··· Records for the exercise ···

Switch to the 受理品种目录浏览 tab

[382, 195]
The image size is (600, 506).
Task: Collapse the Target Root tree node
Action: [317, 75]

···
··· Records for the exercise ···

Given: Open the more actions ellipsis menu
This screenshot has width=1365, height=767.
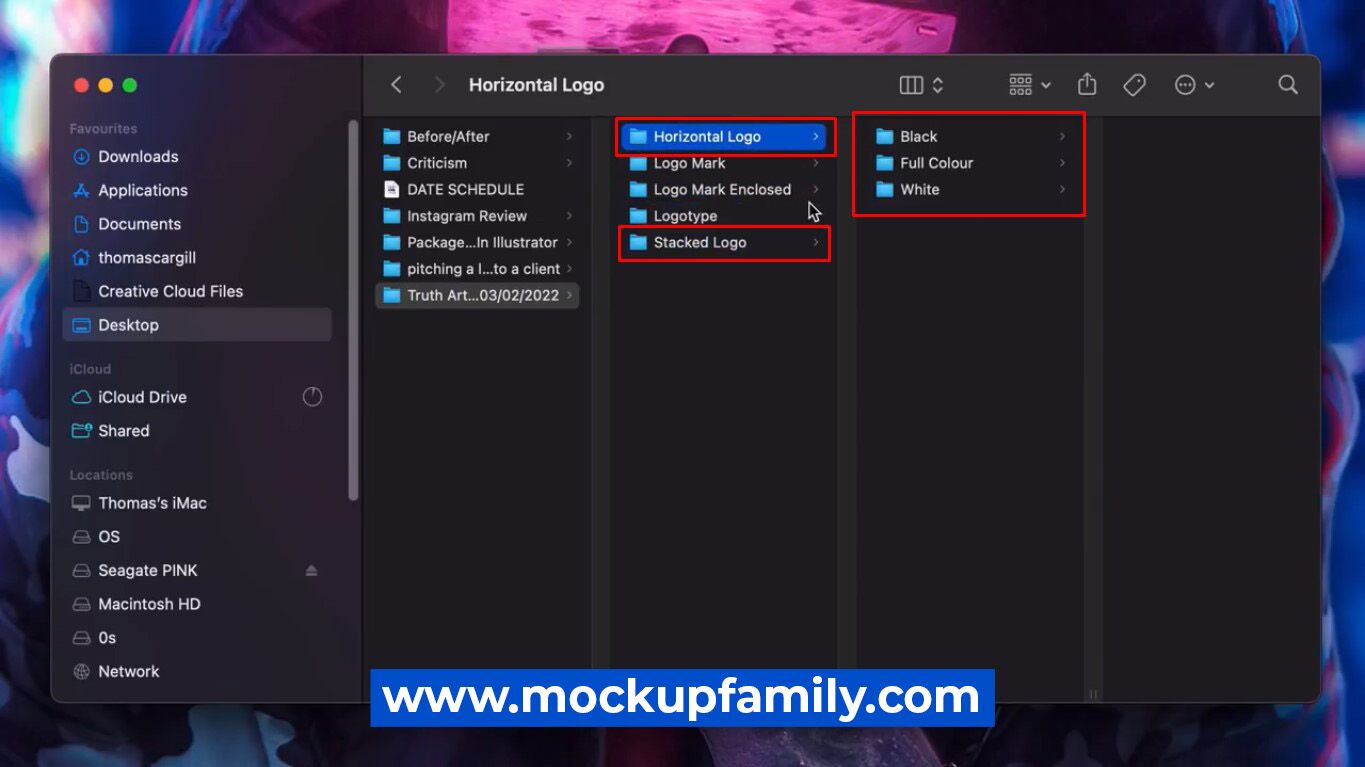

···

--- Problem details ---
Copy the records from the line with "Given: Open the more actions ellipsis menu" up to and including the line with "This screenshot has width=1365, height=767.", keeping every character as it stands.

--- Solution for this exercise ---
Given: Open the more actions ellipsis menu
This screenshot has width=1365, height=767.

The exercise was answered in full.